[Opening Exercise data section]

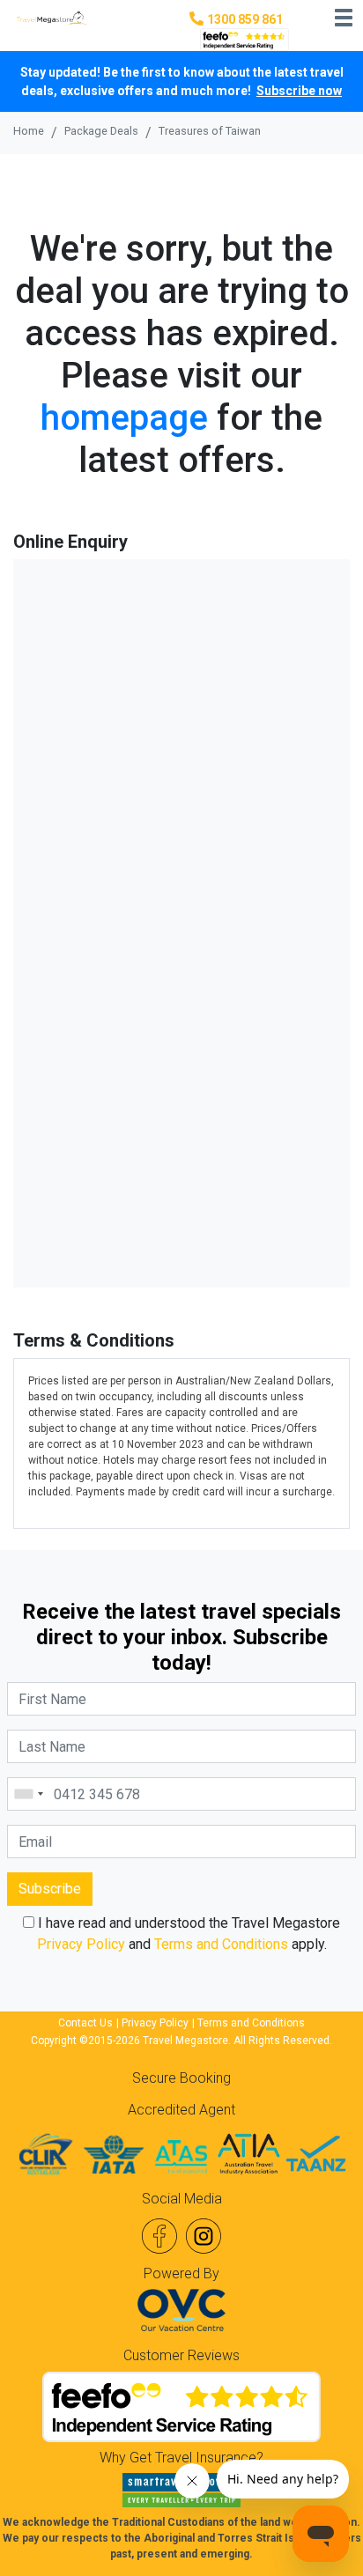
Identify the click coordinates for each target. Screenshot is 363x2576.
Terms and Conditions (221, 1944)
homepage (124, 418)
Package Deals (101, 130)
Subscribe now (299, 91)
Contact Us (85, 2023)
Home (28, 130)
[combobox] (28, 1794)
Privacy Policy (81, 1944)
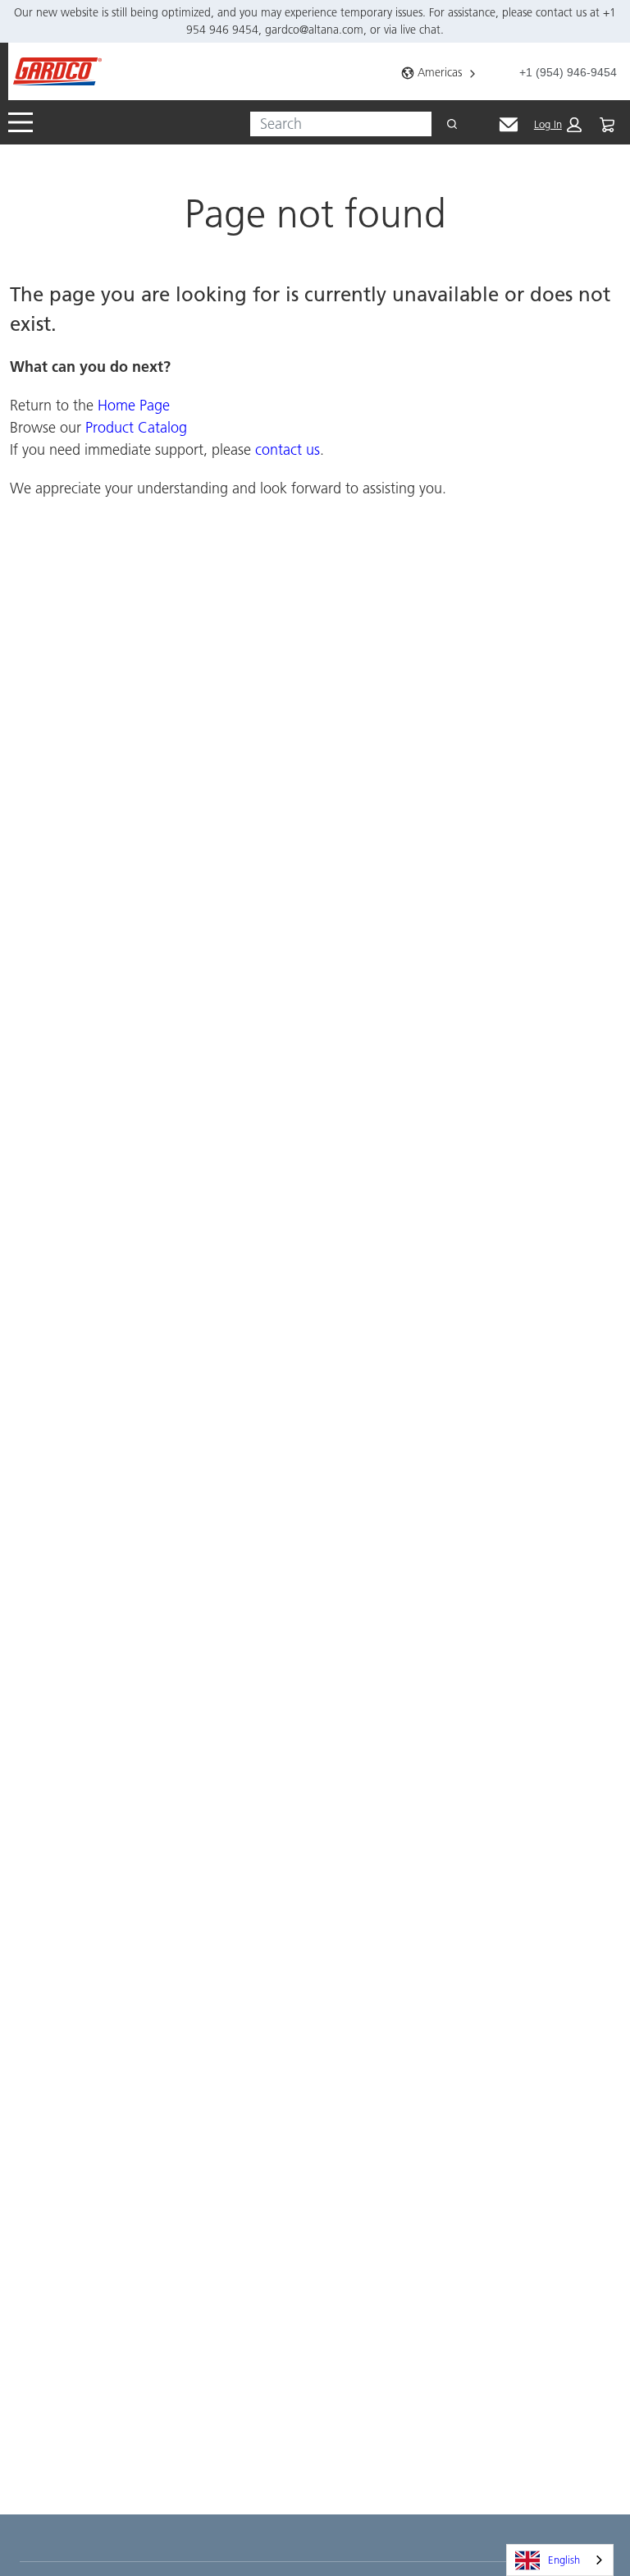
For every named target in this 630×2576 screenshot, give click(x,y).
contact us (287, 449)
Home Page (134, 405)
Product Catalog (136, 427)
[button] (558, 124)
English (564, 2559)
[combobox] (334, 124)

[Closing Exercise data section]

> Work instruction: A verbatim copy of all the records, minus the pictures, is the expected answer.

> Solved problem:
Identify the click coordinates for each target. Screenshot is 363x2576.
Terms and Conditions (221, 1944)
homepage (124, 418)
Package Deals (101, 130)
Subscribe now (299, 91)
Contact Us (85, 2023)
Home (28, 130)
[combobox] (28, 1794)
Privacy Policy (81, 1944)
For every named target in this 630×2576 screenshot, give click(x,y).
contact us (287, 449)
Home Page (134, 405)
Product Catalog (136, 427)
[button] (558, 124)
English (564, 2559)
[combobox] (334, 124)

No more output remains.